Points Raised: In a follow-up discussion, Reviewer esTn asked a crucial question: does the method truly erase information, or does it just teach a refusal behavior that could be bypassed by adversarial attacks?

Authors' Response: The authors ran new experiments against black-box and white-box attacks. They transparently reported that while the refusal behavior was robust, a strong gradient-based attack could still recover some information, acknowledging this as a limitation of the paradigm.

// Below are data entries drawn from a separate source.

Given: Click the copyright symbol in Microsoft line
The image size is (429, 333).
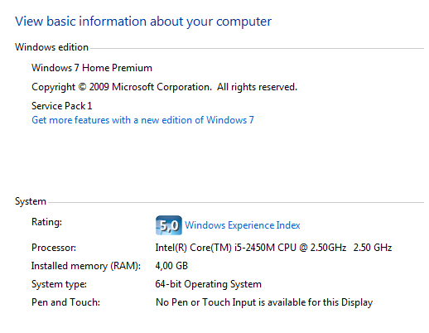Looking at the screenshot, I should 82,87.

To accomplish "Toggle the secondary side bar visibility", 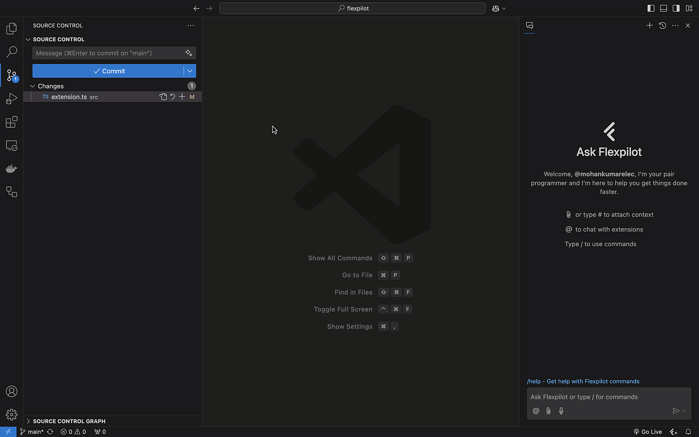I will coord(676,8).
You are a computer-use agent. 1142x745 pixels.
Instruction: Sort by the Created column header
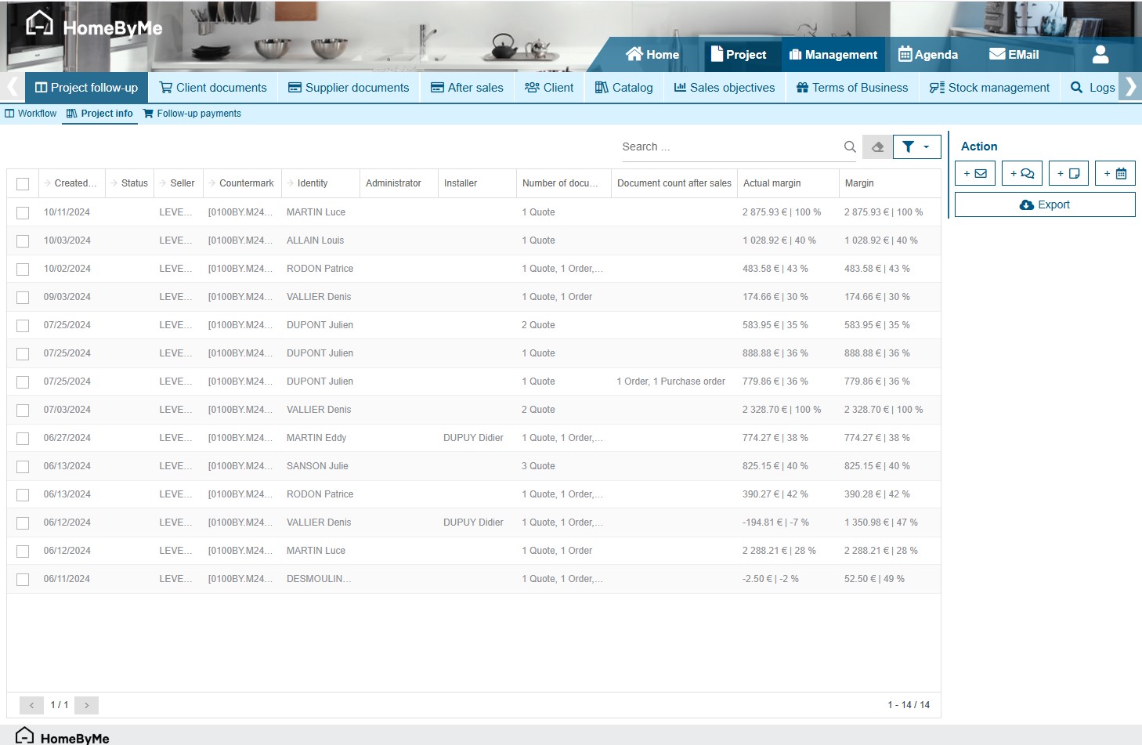(x=74, y=183)
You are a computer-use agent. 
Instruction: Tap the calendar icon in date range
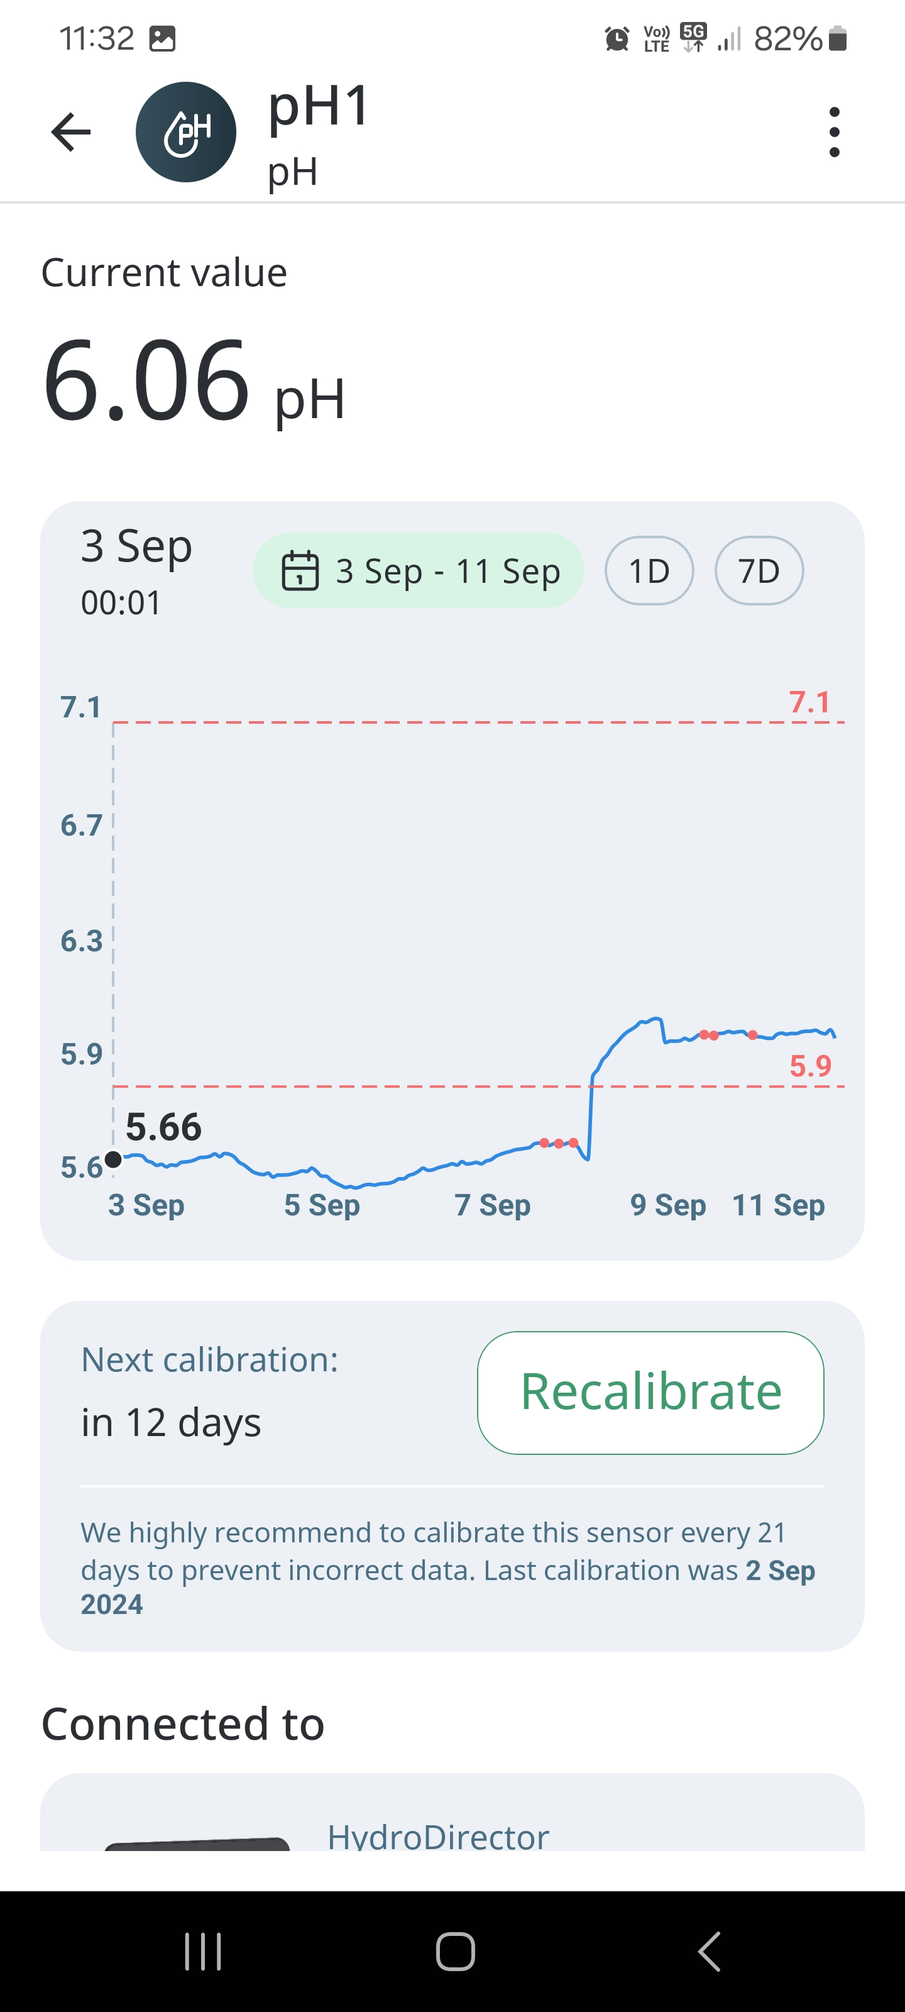[300, 571]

Final Decision Weight: This proactive and honest investigation was viewed very positively. Instead of overstating their claims, the authors characterized the boundaries of their method's effectiveness. This strengthened the paper's contribution by clearly positioning it within the field and highlighting areas for future work, which satisfied the reviewer.

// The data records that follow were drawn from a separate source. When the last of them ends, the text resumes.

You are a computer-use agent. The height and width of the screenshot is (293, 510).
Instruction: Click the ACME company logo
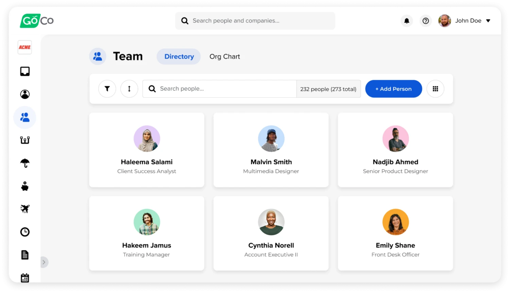[25, 47]
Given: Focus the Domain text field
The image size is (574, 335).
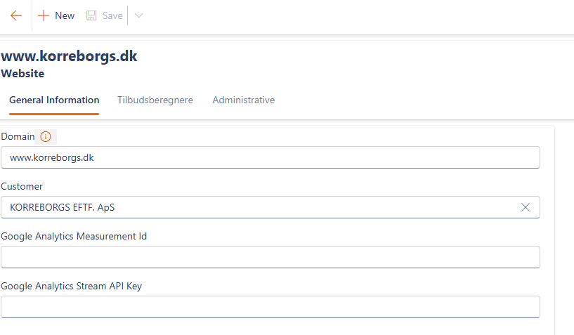Looking at the screenshot, I should (x=270, y=157).
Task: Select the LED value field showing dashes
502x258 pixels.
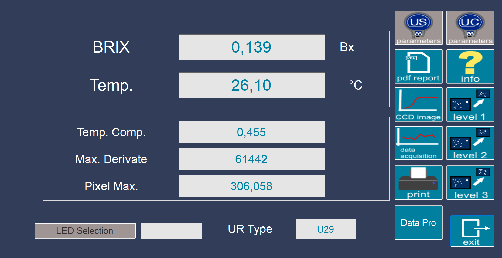Action: click(171, 231)
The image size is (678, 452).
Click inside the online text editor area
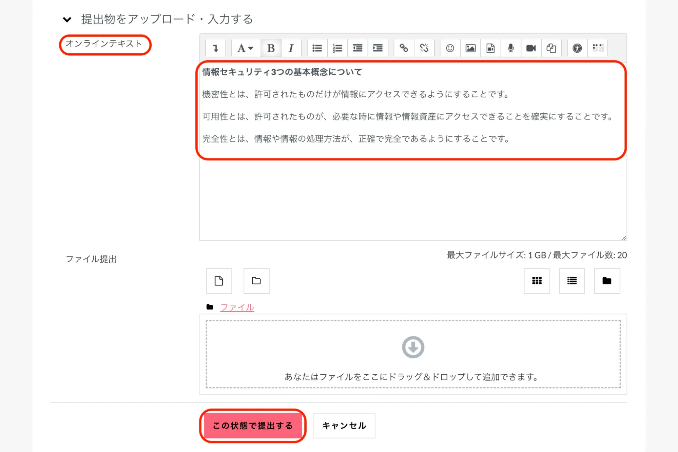click(412, 197)
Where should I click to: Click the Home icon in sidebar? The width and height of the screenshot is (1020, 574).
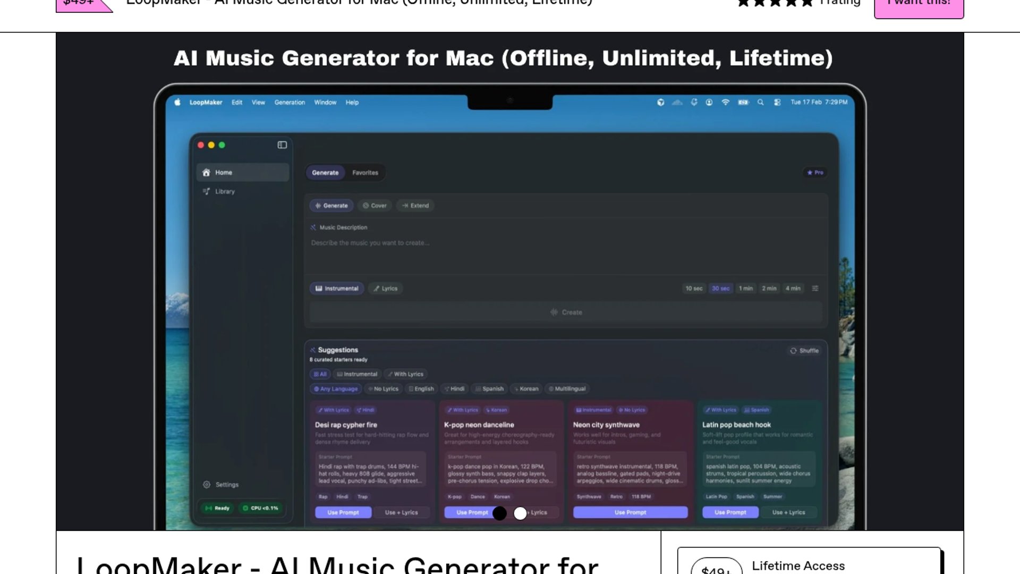207,173

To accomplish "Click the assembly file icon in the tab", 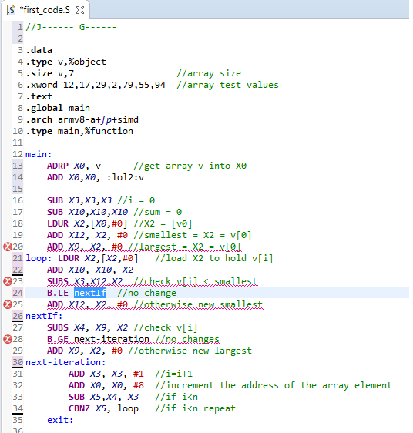I will pyautogui.click(x=12, y=10).
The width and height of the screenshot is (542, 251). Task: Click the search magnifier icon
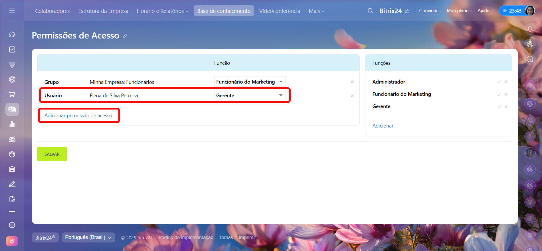(370, 11)
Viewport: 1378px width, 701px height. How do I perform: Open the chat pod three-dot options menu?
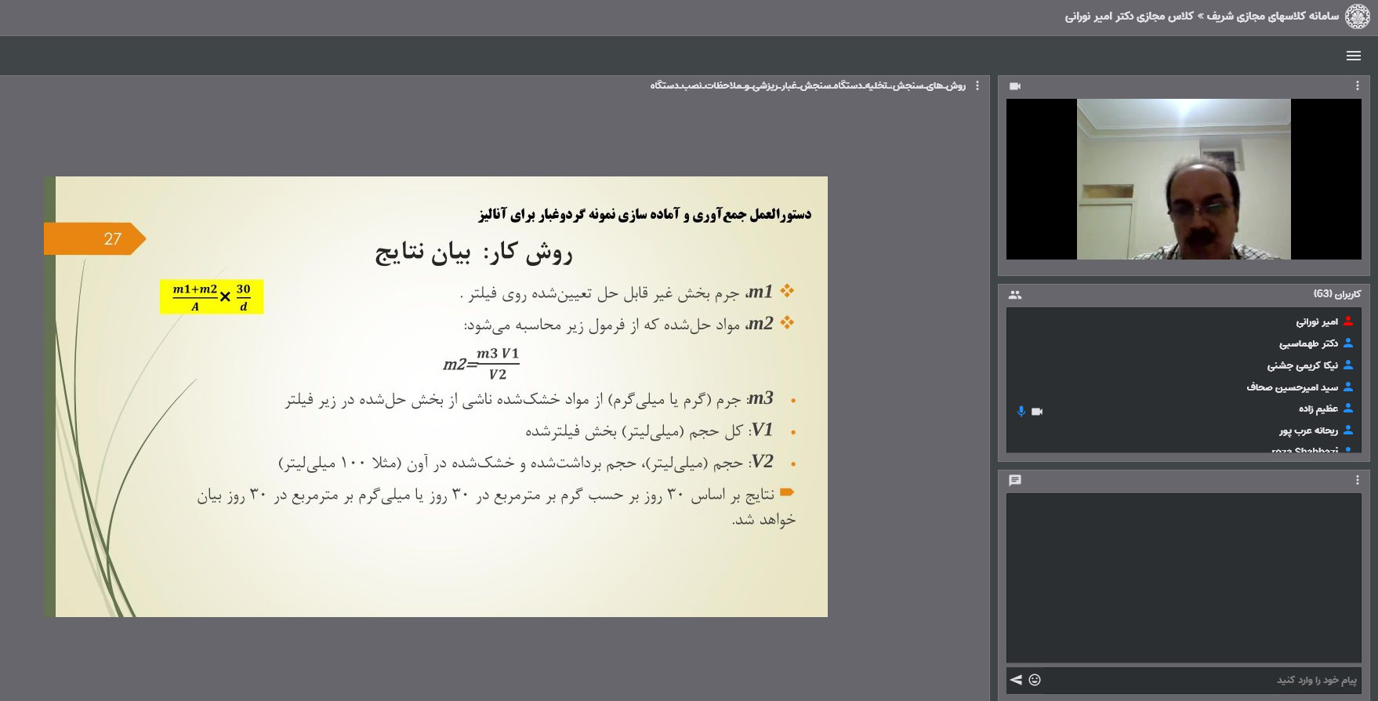click(1358, 481)
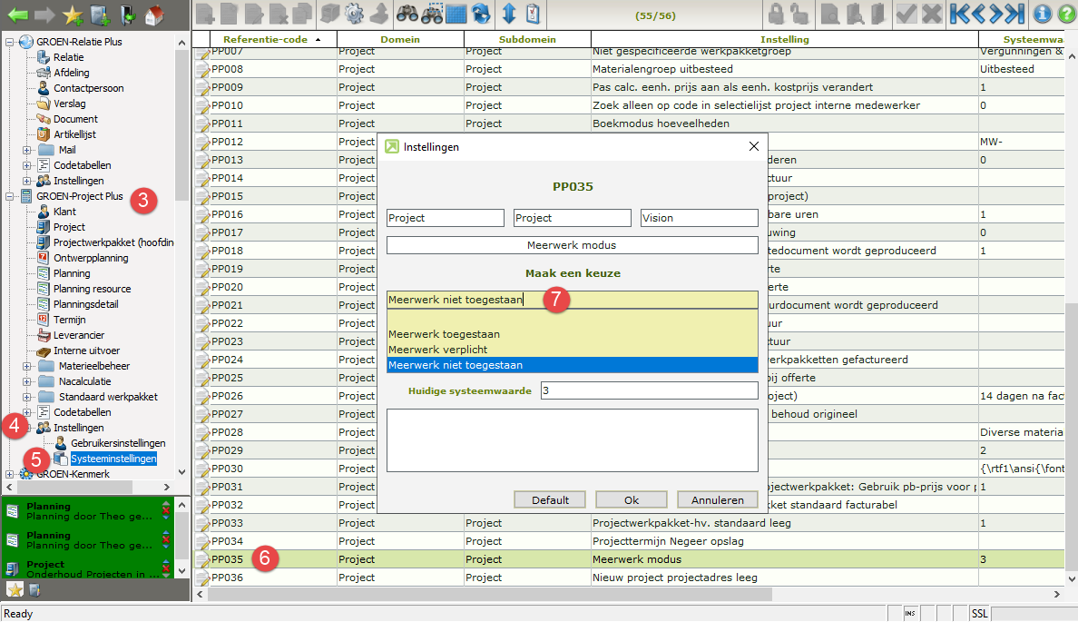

Overall, the final decision was heavily influenced by the authors' thorough and scientifically rigorous rebuttal. They converted nearly every major weakness into a resolved point or a well-characterized limitation, which ultimately earned the reviewers' confidence and support for acceptance.

Reasons for recommendation:

The primary reason for recommending acceptance is the paper's novel and effective contribution to the important field of LLM unlearning. The work is technically solid, and the empirical results are strong.

While this is a strong paper, it does not meet the exceptional criteria required for a spotlight recommendation. None of the reviewers considered it as a groundbreaking contribution. Besides, even after the successful rebuttal, some valid reservations remained.